Out of the box, the combination of Stanford NER + Google has precision of about 0.40 and recall of 0.73 on my data (U.S. novels published between 1851 and 1875). Precision is the fraction of identified places that are correct; recall is the fraction of actual places in the source text that are identified correctly. You could get great recall—and terrible precision—by identifying everything in the source text as a location; likewise you’d have terrific precision—but awful recall—by limiting the locations you identify to those that are easy and unambiguous, e.g., “Boston.” You can combine (well, take the harmonic mean of) precision and recall to get an overall sense of accuracy via an F measure; in this case F1 (which weighs P and R equally) is 0.52.
What those numbers mean is that the method succeeds in finding most of the named places, but it also finds a lot of other extraneous stuff that it thinks are places but really aren’t. Fortunately, many of its errors aren’t of the kind you might expect. For instance, the location of “Springfield” in a text is hard to resolve without more information. There are some of these ambiguity problems, of course, but many more come from text strings that ought not to have been identified as locations at all. Some of these are more or less ambiguous (“Charlotte” or “Providence,” for instance, both of which show up pretty often in nineteenth-century texts, almost always as a personal name and divine care, respectively). But many such false locations are (even more) straightforward: “New Jerusalem,” “Conrad,” “Caroline,” etc. (I saw something similar in my previous work with GeoDict.)
Because these sorts of errors are pretty easily identified out of context, it’s not terribly hard to clean up (quickly!) the results by hand, striking recognized locations that likely aren’t used as real places. At the same time, there are a few commonly-used pseudo-places that the NER package finds but Google doesn’t identify (“the South,” “Far East,” and so on). These are trivial to correct.

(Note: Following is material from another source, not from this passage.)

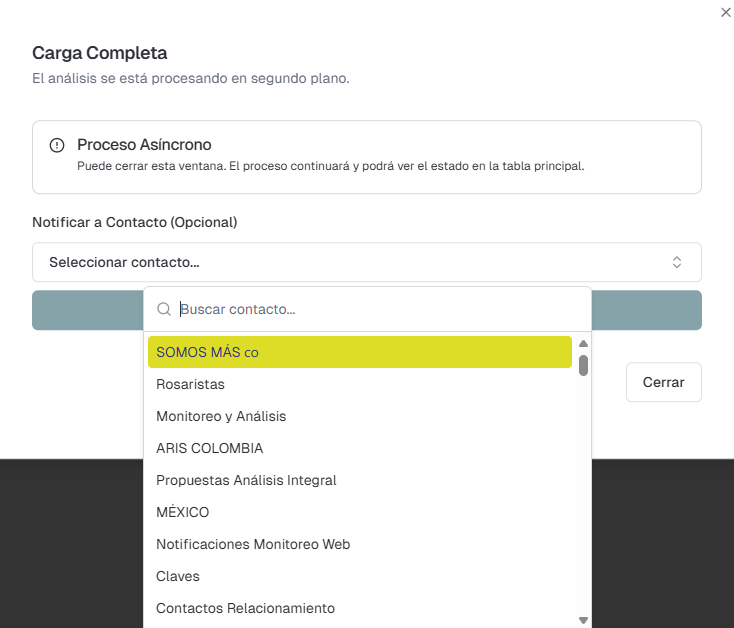Close the dialog with the X icon
Image resolution: width=734 pixels, height=628 pixels.
click(x=725, y=12)
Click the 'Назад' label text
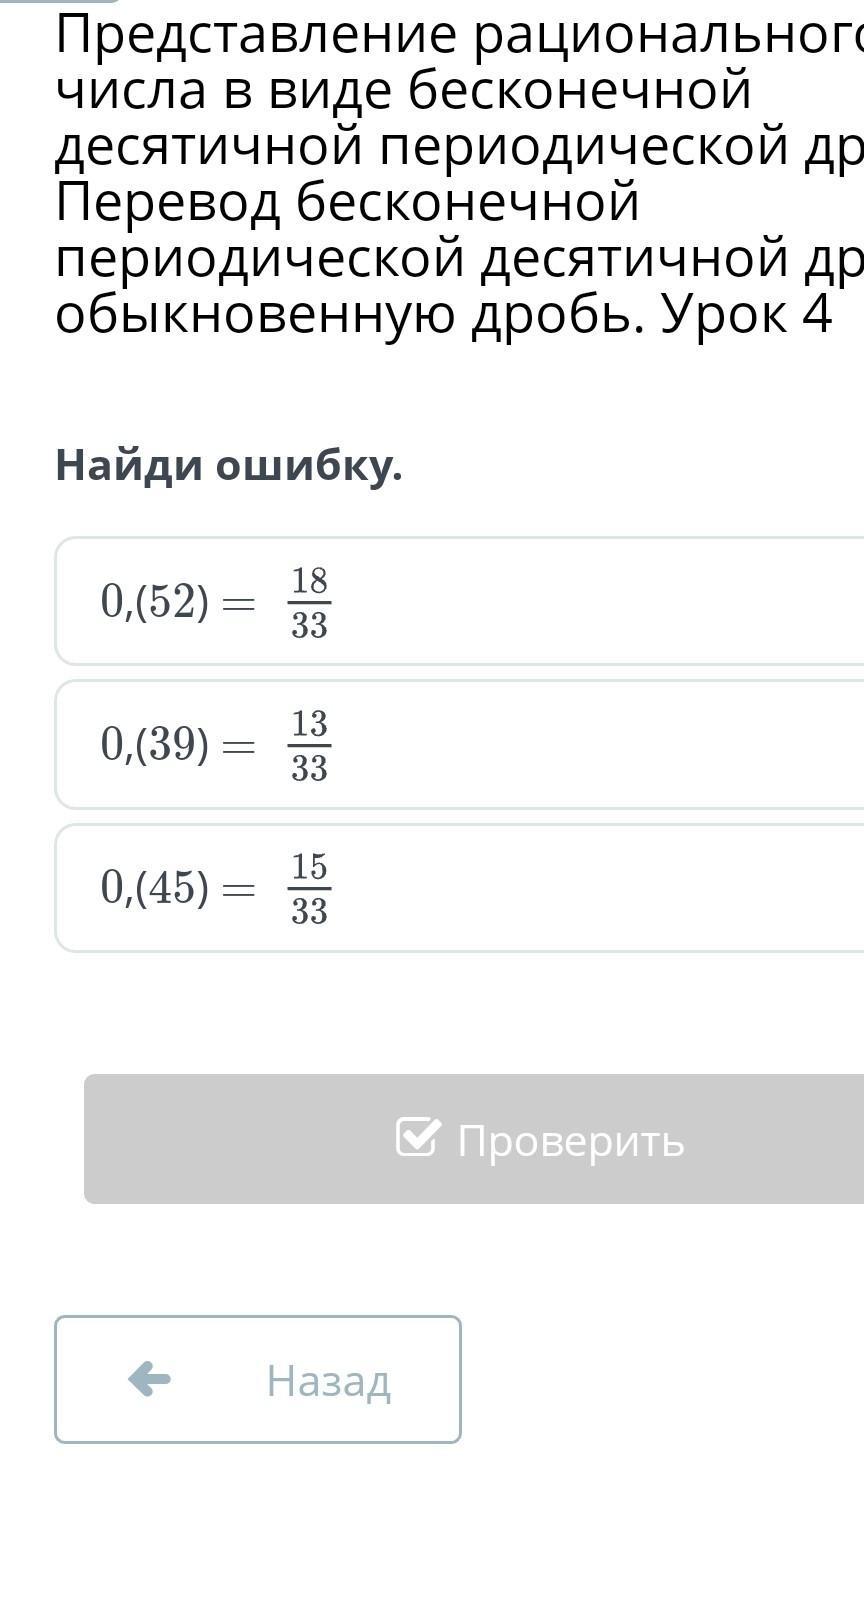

Applying such hand cleanup raises precision to 0.59 and recall to 0.84 (the latter mostly due to “South,” “North,” etc.—we’re talking about the lit of the Civil War, after all). The revised F1 score is 0.69. That’s not bad, really (though one would always like these numbers to be higher). Compare, for instance, Jochen Leidner’s evaluation of toponym resolution methods, which found lower numbers using more sophisticated techniques on locations mentioned in newspaper articles. Note in particular that even humans often don’t agree on what constitutes a named location (“Boston lawyer”: adjective or place?) nor on the identity of the referent (Leidner cites inter-annotator agreement of roughly 80-90% depending on the corpus).
So long story short: the combination of Stanford NER and Google geolocation performs (surprisingly?) well by contemporary standards. But keep in mind that even in the best case, around 40% of the identified results will be spurious.
The best way to improve performance would be to label some data from the domain of 19th century novels. You have a serious mismatch with the newswire-type data that Stanford’s using.
There are several data annotation tools out there. Using our own tool from LingPipe, I’ve found this kind of data pretty easy to annotate — at least 4K-5K tokens/hour. And with a set of 50K labeled tokens, performance should be MUCH better. We’ve also had good luck annotating named-entity data on Mechanical Turk (Jenny Finkel, who was one of the main contributors to the Stanford NE work, recently collected a 1M token corpus over Wikipedia data which we’re currently in the process of adjudicating before releasing it).
A second line of attack would be in improving dictionary resources to match what you want, for instance by adding “South” as a location. Stanford’s tool uses conditional random fields (CRFs), so you could add dictionary information.
Finally, training a system just to recognize locations might also help. Presumably you’re using a generic person/location/organization setup.
Another thing you could do is use a tool that gives you probabilities on the output and you could trade off precision and recall. I don’t think Stanford’s lets you do that, but our CRFs and HMMs do, as do some of Mallet’s.
Thanks, Bob (and apologies for the long delay while I was moving) – these are useful suggestions all. Inter-annotator agreement is always going to be an issue (adjectival uses of place names are especially hard to classify), but that’s no reason not to collect the best possible domain-specific training data.
As for annotation tools, will need to investigate. So far I’ve used only Stanford’s packaged data, so haven’t looked into them.
Thanks again – I appreciate the advice!